Data collected by Public Health England (PHE) showed a marked increase in HIV testing rates among men who have sex with men during the period from 2011 – 2012, the period when Terrence Higgins Trust and HIV Prevention England launched National HIV Testing Week. The week was launched in November 2012 to encourage HIV testing among high-risk groups, in the largest partnership to date between NHS sexual health clinics, community based HIV testing services, and national and local HIV prevention organisations. This year, the third National HIV Testing Week will run from 22nd – 30th November.

Between 2011 and 2012, the number of gay and bisexual men who had an HIV test in NHS clinics in England rose by 13% (64,270 – 72,710). In London, the increase was sharper still, with a rise of 19% (28,640 – 33,980). During the same period, the proportion of gay and bisexual men with HIV who remained undiagnosed fell from 20% to 18%.

Cary James, Head of Health Improvement at Terrence Higgins Trust, said: “We have been thrilled by the success of National HIV Testing Week, and particularly the speed and enthusiasm with which people all over the country have picked up the event and run with it.
-*-
# Required action
Please write out the passage above on National HIV Testing Week in full, word for word.
-*-
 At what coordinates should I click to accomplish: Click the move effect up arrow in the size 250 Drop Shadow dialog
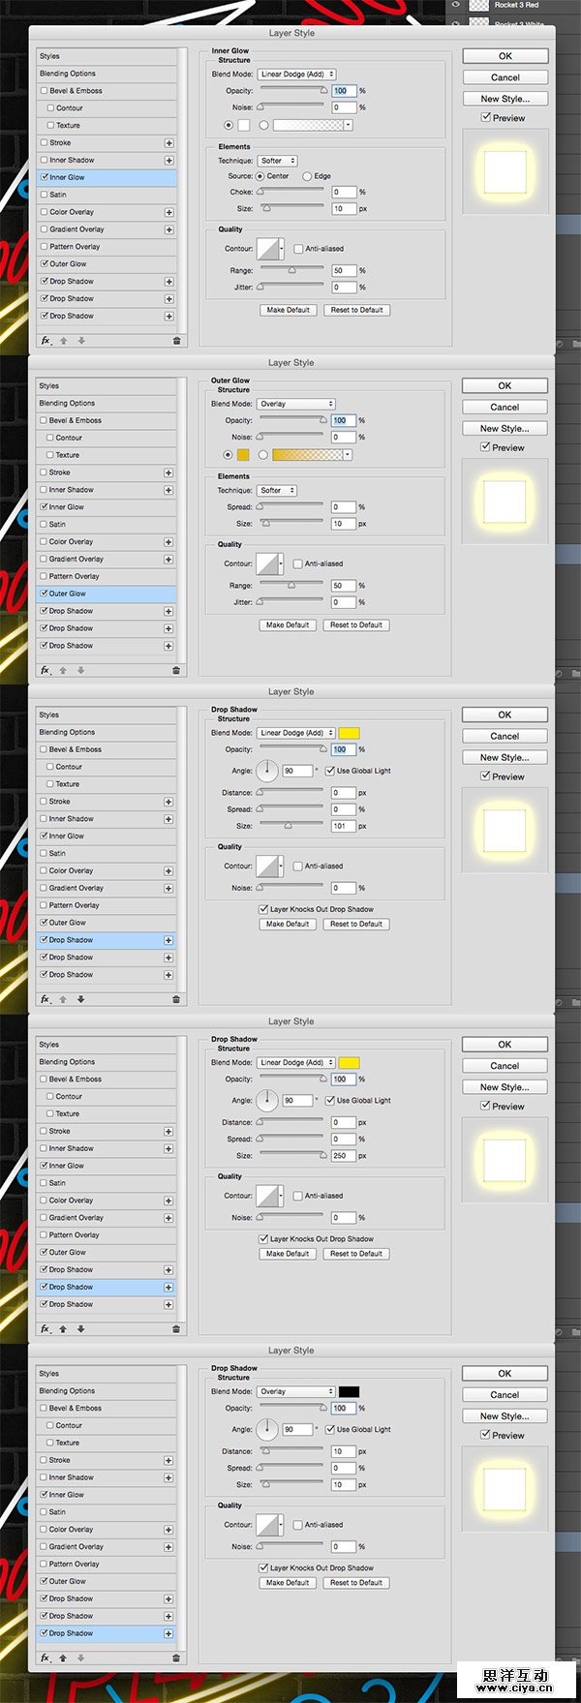(x=63, y=1328)
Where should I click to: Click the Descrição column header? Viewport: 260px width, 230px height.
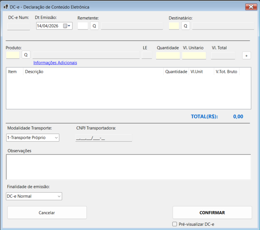pyautogui.click(x=34, y=72)
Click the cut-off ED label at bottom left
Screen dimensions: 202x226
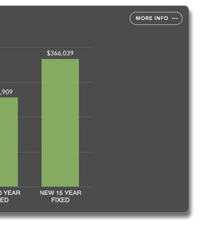click(x=4, y=200)
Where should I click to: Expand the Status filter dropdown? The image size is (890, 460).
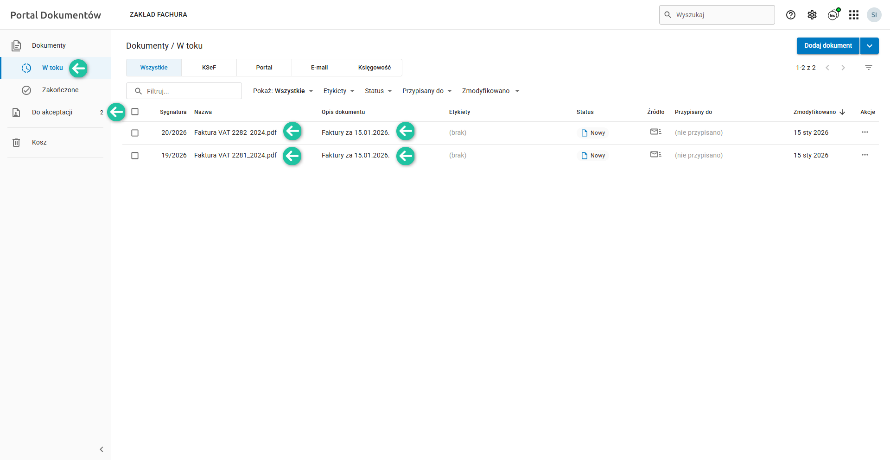click(378, 91)
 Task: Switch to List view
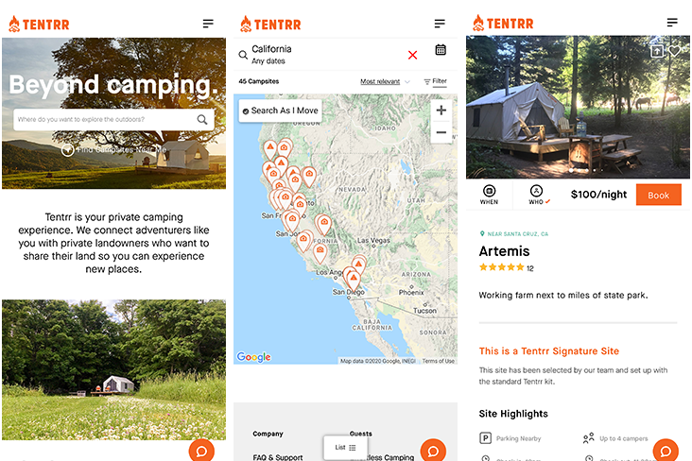[x=345, y=448]
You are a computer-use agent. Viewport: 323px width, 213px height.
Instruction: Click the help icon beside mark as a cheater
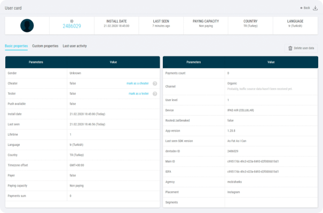[x=155, y=84]
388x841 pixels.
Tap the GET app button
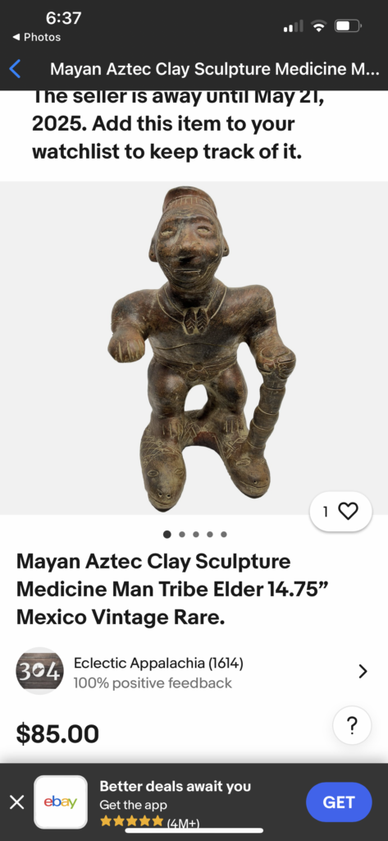coord(339,802)
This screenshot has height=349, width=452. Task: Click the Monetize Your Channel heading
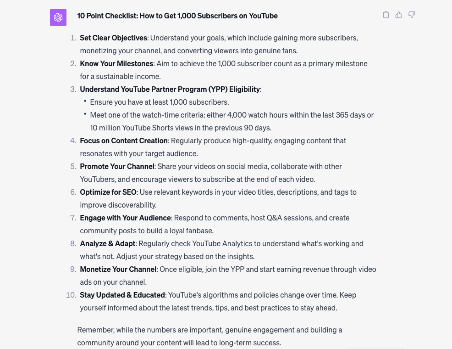117,269
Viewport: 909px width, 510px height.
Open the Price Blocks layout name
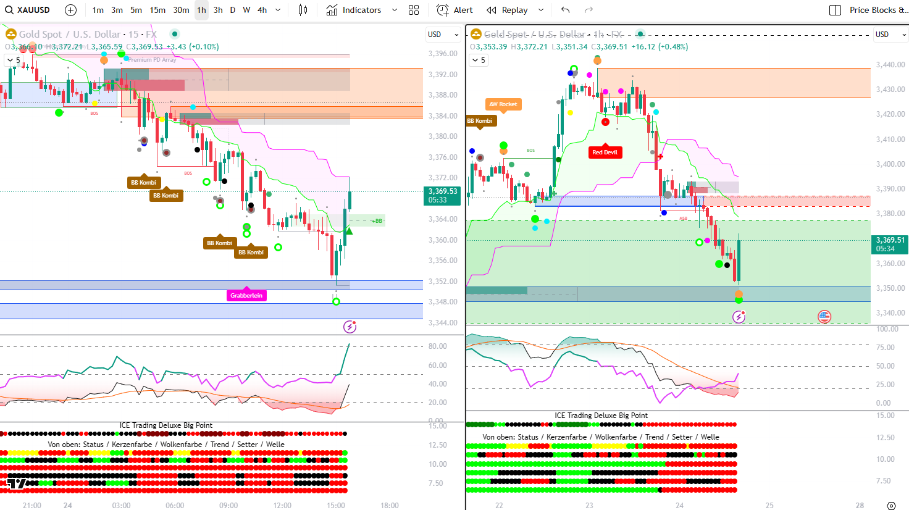pyautogui.click(x=878, y=10)
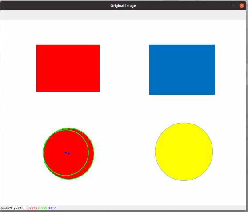Viewport: 248px width, 212px height.
Task: Click the Original Image title bar text
Action: (123, 6)
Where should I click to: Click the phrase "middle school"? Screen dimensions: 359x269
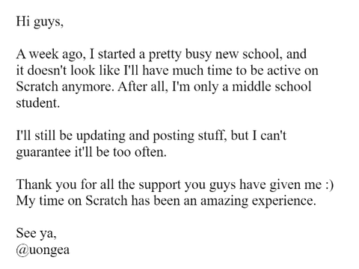271,87
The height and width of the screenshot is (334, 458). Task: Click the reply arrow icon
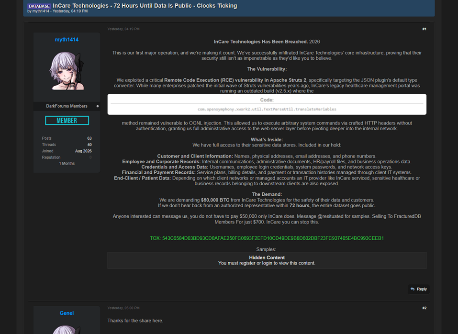(413, 289)
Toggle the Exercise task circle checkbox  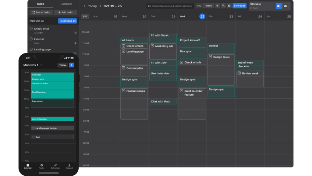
-*-
# Exercise response
Data collected by Public Health England (PHE) showed a marked increase in HIV testing rates among men who have sex with men during the period from 2011 – 2012, the period when Terrence Higgins Trust and HIV Prevention England launched National HIV Testing Week. The week was launched in November 2012 to encourage HIV testing among high-risk groups, in the largest partnership to date between NHS sexual health clinics, community based HIV testing services, and national and local HIV prevention organisations. This year, the third National HIV Testing Week will run from 22nd – 30th November.

Between 2011 and 2012, the number of gay and bisexual men who had an HIV test in NHS clinics in England rose by 13% (64,270 – 72,710). In London, the increase was sharper still, with a rise of 19% (28,640 – 33,980). During the same period, the proportion of gay and bisexual men with HIV who remained undiagnosed fell from 20% to 18%.

Cary James, Head of Health Improvement at Terrence Higgins Trust, said: “We have been thrilled by the success of National HIV Testing Week, and particularly the speed and enthusiasm with which people all over the country have picked up the event and run with it.